(Records from a data source)
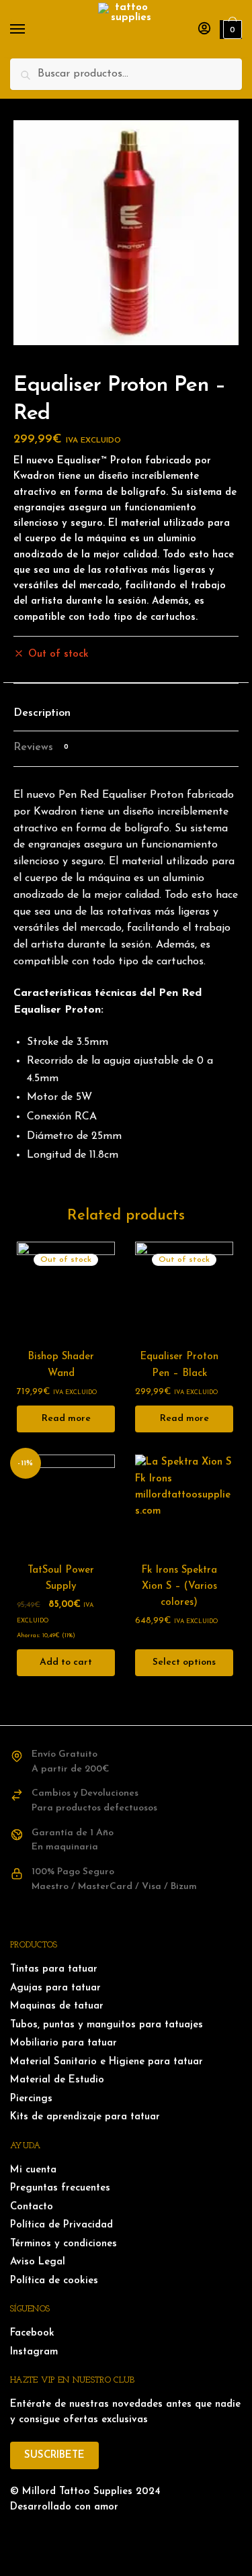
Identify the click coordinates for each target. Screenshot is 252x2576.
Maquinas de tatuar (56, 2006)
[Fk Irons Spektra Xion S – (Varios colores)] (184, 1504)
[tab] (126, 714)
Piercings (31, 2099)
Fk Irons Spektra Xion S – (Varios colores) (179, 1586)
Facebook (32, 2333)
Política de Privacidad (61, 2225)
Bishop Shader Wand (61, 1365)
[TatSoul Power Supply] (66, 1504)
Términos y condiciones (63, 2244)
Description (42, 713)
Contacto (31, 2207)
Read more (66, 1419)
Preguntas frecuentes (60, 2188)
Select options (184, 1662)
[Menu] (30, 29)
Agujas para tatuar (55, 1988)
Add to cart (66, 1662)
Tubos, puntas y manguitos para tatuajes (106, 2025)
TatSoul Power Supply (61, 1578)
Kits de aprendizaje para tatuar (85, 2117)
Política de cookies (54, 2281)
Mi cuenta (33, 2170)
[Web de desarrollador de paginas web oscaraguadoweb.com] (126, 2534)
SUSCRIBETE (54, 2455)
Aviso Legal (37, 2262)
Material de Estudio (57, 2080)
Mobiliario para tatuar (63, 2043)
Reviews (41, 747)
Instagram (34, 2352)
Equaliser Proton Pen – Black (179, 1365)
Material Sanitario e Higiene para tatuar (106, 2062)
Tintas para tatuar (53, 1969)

### Description of the task
Give every line of the records above again, exactly, and omit the pictures.

### Finished exercise
Identify the click coordinates for each target. Screenshot is 252x2576.
Maquinas de tatuar (56, 2006)
[Fk Irons Spektra Xion S – (Varios colores)] (184, 1504)
[tab] (126, 714)
Piercings (31, 2099)
Fk Irons Spektra Xion S – (Varios colores) (179, 1586)
Facebook (32, 2333)
Política de Privacidad (61, 2225)
Bishop Shader Wand (61, 1365)
[TatSoul Power Supply] (66, 1504)
Términos y condiciones (63, 2244)
Description (42, 713)
Contacto (31, 2207)
Read more (66, 1419)
Preguntas frecuentes (60, 2188)
Select options (184, 1662)
[Menu] (30, 29)
Agujas para tatuar (55, 1988)
Add to cart (66, 1662)
Tubos, puntas y manguitos para tatuajes (106, 2025)
TatSoul Power Supply (61, 1578)
Kits de aprendizaje para tatuar (85, 2117)
Política de cookies (54, 2281)
Mi cuenta (33, 2170)
[Web de desarrollador de paginas web oscaraguadoweb.com] (126, 2534)
SUSCRIBETE (54, 2455)
Aviso Legal (37, 2262)
Material de Estudio (57, 2080)
Mobiliario para tatuar (63, 2043)
Reviews (41, 747)
Instagram (34, 2352)
Equaliser Proton Pen – Black (179, 1365)
Material Sanitario e Higiene para tatuar (106, 2062)
Tintas para tatuar (53, 1969)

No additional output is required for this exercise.